Saturday, April 16, 2011

Freedom of Speech in the World the Internet has Made

BBC News reported a significant turnout by major figures in British comedy at a benefit to raise money to assist Paul Chambers with his legal expenses.  For those on this side of the pond unfamiliar with the name, Chambers is the frustrated traveler who, upon discovering that his airport was closed due to snow, vented his anger through the following tweet:

Crap! Robin Hood Airport is closed. You've got a week... otherwise I'm blowing the airport sky high!

In a culture that now lives in fear of terrorists, he was prosecuted for sending a menacing communication, found guilty, fined £385, and told to pay £600 costs.  He has appealed the verdict, which he why he needs help with his legal expenses.

The guests of honor at the benefit held to the position that the tweet was never more than a joke.  Addressing the benefit audience, Chamber’s lawyer said:

We should be able to have banter.  We should be able to speak freely without the threat of legal coercion.

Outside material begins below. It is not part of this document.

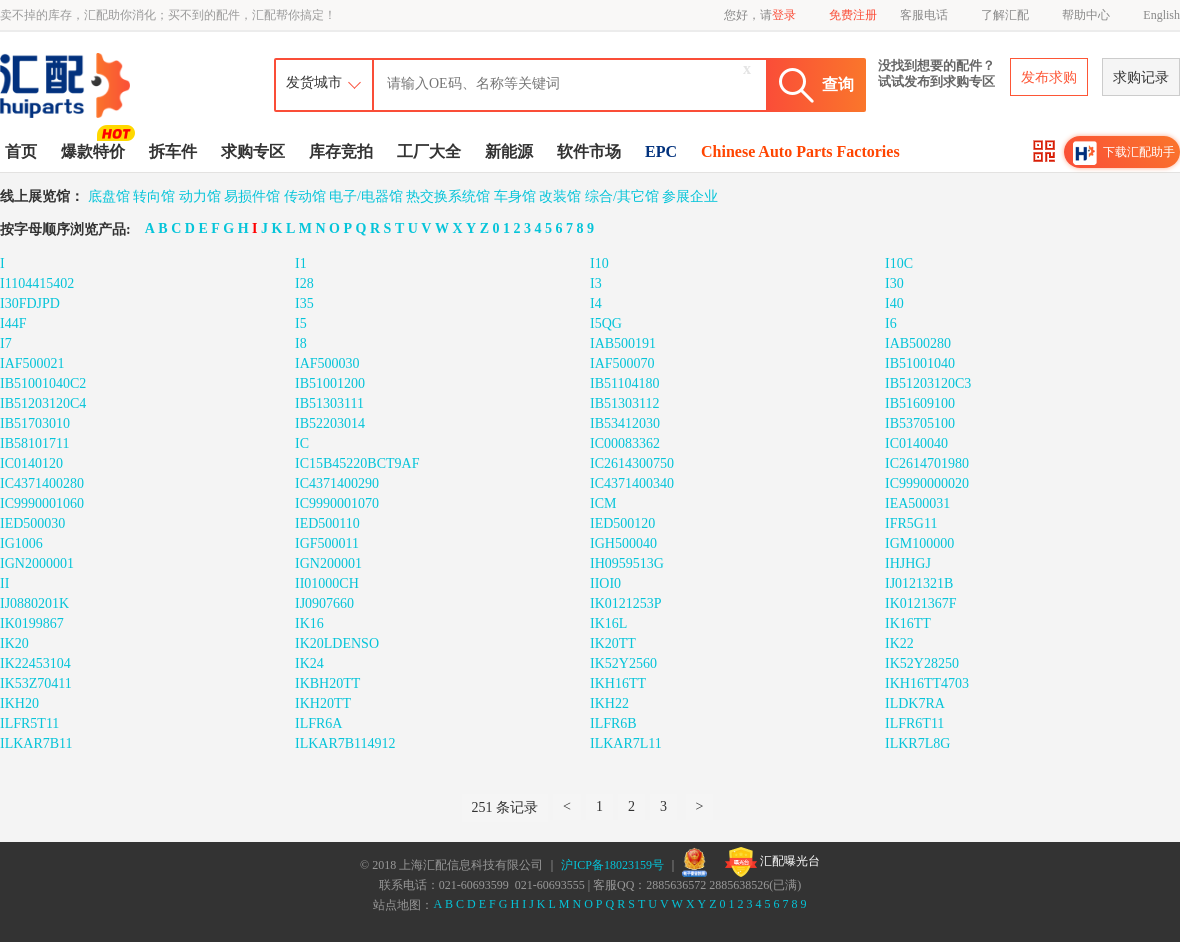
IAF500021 (32, 363)
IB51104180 (624, 383)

The United States has had more than its fair share of freedom-of-speech cases.  Indeed, there have been enough to fill a book;  and Anthony Lewis wrote that book, giving it the title Freedom for the Thought That We Hate.  However, of all the judicial decisions issued over First Amendment rights, the most memorable will always be Oliver Wendell Holmes’ proposition that freedom of speech does not grant the right to shout “Fire!” in a crowded place when there is no fire.

Much as I respect the spirit behind this benefit, I would submit that the Holmes decision still stands as a valuable guideline.  I believe it is relevant because, whatever else we may say about it, the Internet has become a very crowded place.  A decade ago we fretted over a miniscule amount of information triggering automatic trading software and sending the markets into a tailspin.  Ultimately, that was an objective problem that could be reduced to mathematical models.  The complexity of the Internet as a social space cannot be so simply reduced (however hard the online marketing folks may try to do so);  and its dynamics are far less predictable that those of an audience filling every seat in a theater.

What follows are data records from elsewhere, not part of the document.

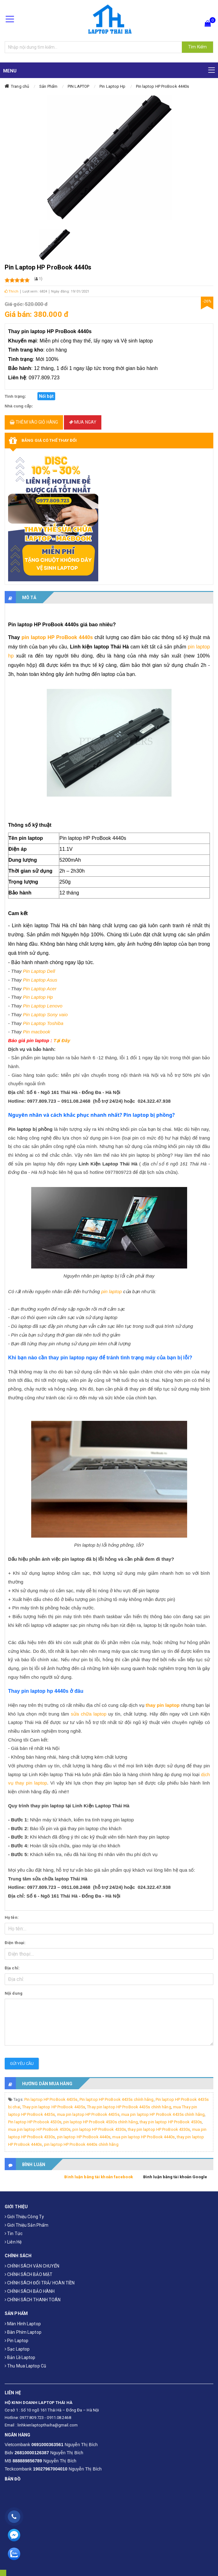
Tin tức (13, 2233)
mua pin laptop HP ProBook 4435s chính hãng (163, 2114)
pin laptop (111, 1291)
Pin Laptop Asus (40, 980)
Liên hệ (13, 2241)
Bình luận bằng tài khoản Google (175, 2177)
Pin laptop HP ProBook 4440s (162, 86)
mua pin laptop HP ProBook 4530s (39, 2129)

Indeed, the dynamics are so complex that the simple question of whether the text of a tweet can be classified as a joke or a terrorist threat is just not a well-defined one.  It is not only that the text cannot be classified by a context-free method;  it is also that it will be read by many readers, each endowed with a different context.  Thus, in the absence of any sound approach to evaluating the incriminating text, the court chose to rule on the side of caution.  Ultimately, the ruling had more to do with the social climate of fear than with the content of the text.

Do I agree with this ruling?  Before I answer this I feel it appropriate to state a bit of my own context that I feel is relevant.  I was living in Singapore when the American teenager Michael Fay was arrested, tried, and convicted for theft and vandalism there.  His sentence included four strokes of the cane, making this the first time that an American citizen had been sentenced to caning.  This happened in 1994, which, in the grander scheme of things, was after Singapore had made its first venture into cable, meaning that I could get my news from both Singapore Broadcasting and CNN;  so I had a good sense of how the American media chose to inflate this story.  I also had a personal sense of what it meant to be an American expatriate in Singapore.

My own opinion of the Fay case was that anyone who lives in another country is obliged to understand enough about the culture of that country to anticipate the consequences of any action within that culture.  Actually, that obligation holds as much in one’s native country as in any other.  We just take it for granted that we understand our own culture, but I would argue that this is a specious assumption.  Indeed, the weakness of that assumption provides a reason for why Holmes’ issued the decision he did;  and we may treat that decision as a corollary of this general “law of culture and consequences.”

Both Fay and Chambers chose to ignore that cultural law.  Fay had to take the consequences of his decisions regarding both his specific criminal act and his lack of cultural awareness.  It is all very well for Chambers’ lawyer to argue that we should be able to banter;  but, between the “crowded conditions” of the Internet and the climate of fear that has become global in scope, we cannot do so casually.  The consequences of what we say are not what they used to be.